Selected extract →
=====
Now Zero Two and Hiro have been reunited, they remember their shared past, and something is happening to Hiro as well. The reason he's able to partner with her, and can only partner with her, is due to him having ingested her blood when they were children (he was trying to clean a scrape on her knee by licking the wound). This also has the effect of increasing his "saurification."

The series hasn't fully explained the link between humans and their klaxosaur enemies yet, but Zero is somehow a hybrid of the two and we see the results of her own saurification after she devours a few dozen more partners. Her horns grow into antlers, she has fangs and claws, and her mind is almost completely feral.

Until this Saturday's episode, Hiro looked fine, though he was briefly hospitalized. He has heavy bangs though, and in Episode 17: Eden, Zero Two brushes them back to reveal that he appears to be growing horns as well, currently small enough that they haven't broken the skin.

Zero Two seems to be saddened by the fact his fate has changed due to meeting her, but Hiro does not seem to be bothered at all. He's never been put off by her appearance (not even when she was a feral little girl with red scales), nor has he ever asked Zero Two to become human like him.

I was really afraid that this series would end with Zero Two becoming human in some fashion so she could be with Hiro (assuming she doesn't die due to the fairy tale motif), because that would be pointless when he never asked that of her. But I would be perfectly happy if Hiro continues transforming to be more like her. He didn't ask for it, but he's not doing it for her either. It just happened and he's okay with it.

Monday, May 7, 2018

Managing My Gaming Backlog

This is probably a funny post to be making in May, given that the time for New Year Resolutions was back in January, but this is more of an update to a plan I already laid down. And it seems to be working. Mostly.

Back in January I decided I was tired of looking at my gaming backlog and really wanted to make a point to play a lot of these games I was buying. I participate in the annual Reading Challenge at Goodreads, so I figured, why not make one for my games? Specifically for trying to get through titles I had been wanting to play or finish, but hadn't gotten around to.

So I made a list of five games that I wanted to finish (that I'd already started) and four that I hadn't started at all. I also made them of a variety of genres and moods (dark, light, serious, fluff). I also included a list of new games that I expected I would be buying this year, so I could tally how much was incoming versus outgoing.
=====
Task item A → Copy the blog excerpt from "Managing My Gaming" up to and including "gotten around to.".
Task item B → In the blog excerpt, how many games that the writer had already started went on the list of games to finish?
Task item C → Go on with the blog excerpt, starting after its last sentence about tallying incoming versus outgoing games.

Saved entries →
=====
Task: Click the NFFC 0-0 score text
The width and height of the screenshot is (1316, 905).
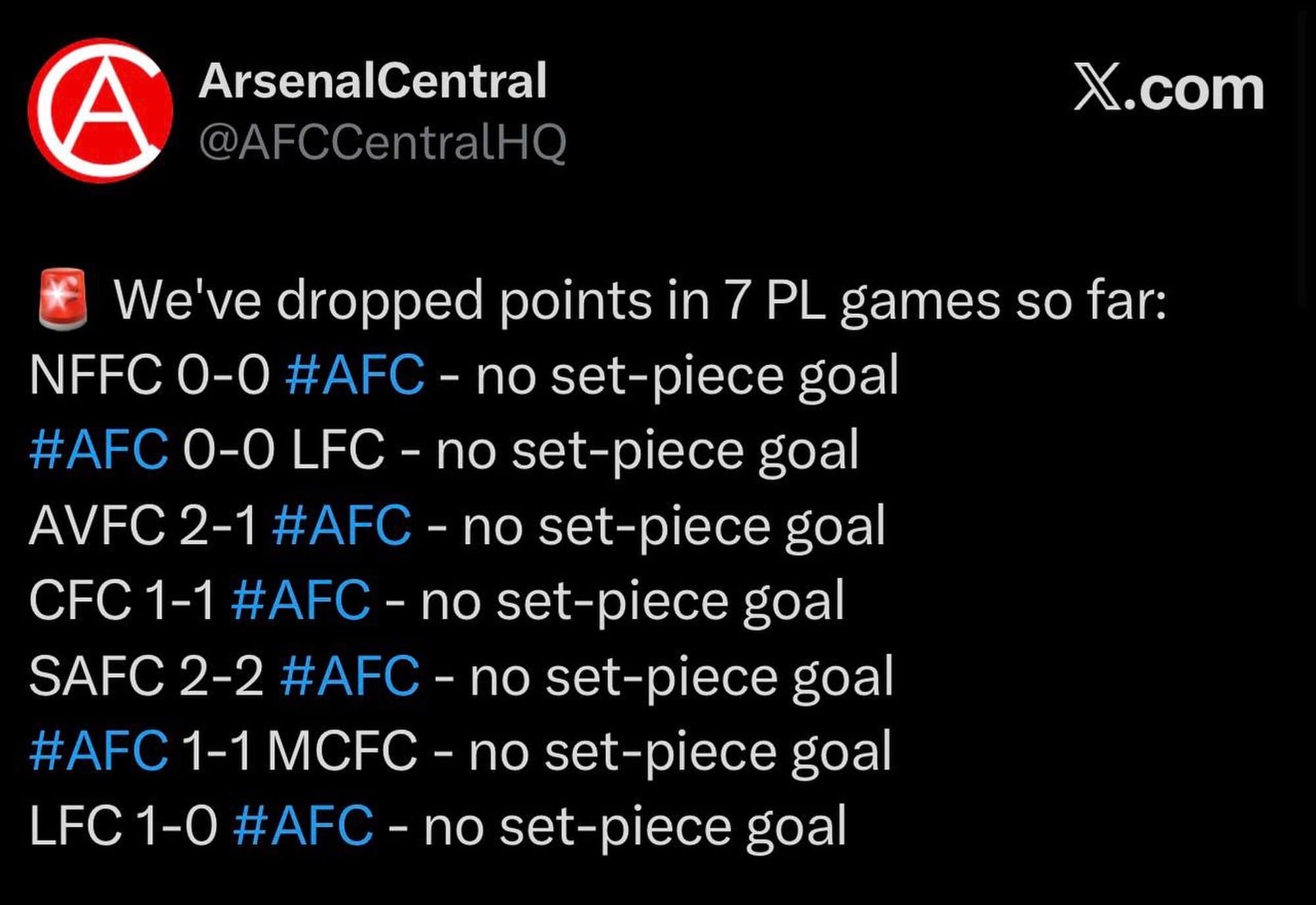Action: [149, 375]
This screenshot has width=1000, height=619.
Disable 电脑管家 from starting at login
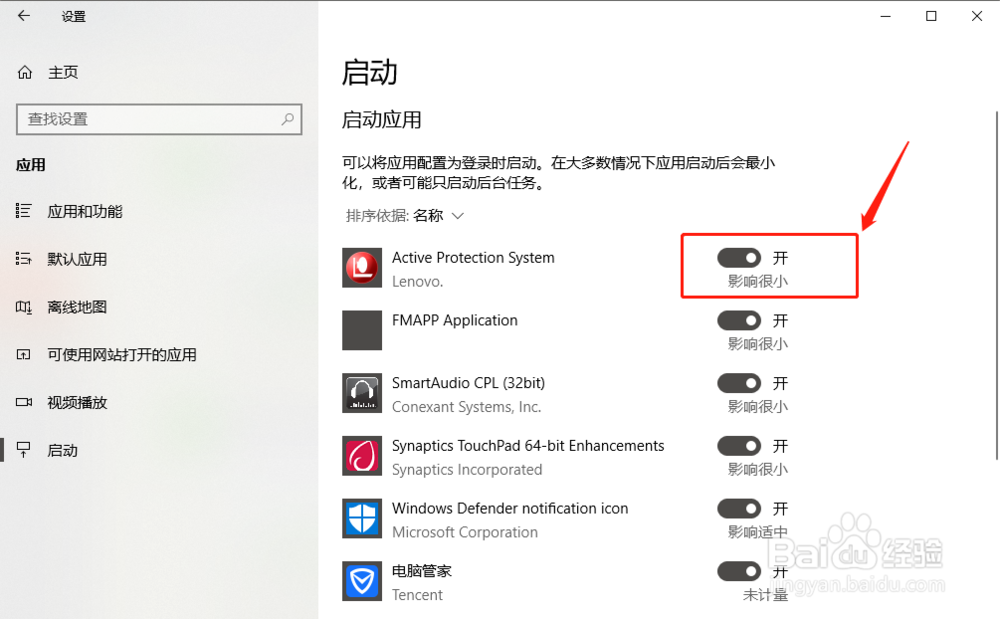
=====
Exercise result A →
Managing My Gaming Backlog

This is probably a funny post to be making in May, given that the time for New Year Resolutions was back in January, but this is more of an update to a plan I already laid down. And it seems to be working. Mostly.

Back in January I decided I was tired of looking at my gaming backlog and really wanted to make a point to play a lot of these games I was buying. I participate in the annual Reading Challenge at Goodreads, so I figured, why not make one for my games? Specifically for trying to get through titles I had been wanting to play or finish, but hadn't gotten around to.

Exercise result B → Five.

Exercise result C →
After all, it's not making a dent in the backlog if I'm not finishing more than I'm buying.

So far this year I've completed five games. Two were unplanned acquisitions (being free indie titles), one was from my list of games that I expected to buy, and two were from my list of games that I hadn't started.

While the free indie games didn't help reduce my backlog, at least it wasn't me paying for something that was going to sit around unplayed.

What I found most helpful though, is the list of games I hadn't started. I've completed half of that list of four now, and I'm about to start a third game. (I probably won't do the fourth though, because that's Final Fantasy XV and the director has planned out content through 2019 so I'll probably take a rain check until he's done.) I have a lot of backlogged titles though, so I'm thinking of adding a couple more to the list.

Since I haven't gone back to any of the partially completed games there is probably a reason for that and I'm not enthusiastic about revisiting them, even though these are games that I probably would have finished if real life hadn't intervened in some way or another.

I find the list of unplayed games reminds of what I already own and had previously been excited about. Since it's pre-curated, I don't need to spend time figuring out what to play next or staring at shelves of games. Instead I can just look at the list and immediately see a few options I'm already interested in, not an overwhelming number, and pick from there.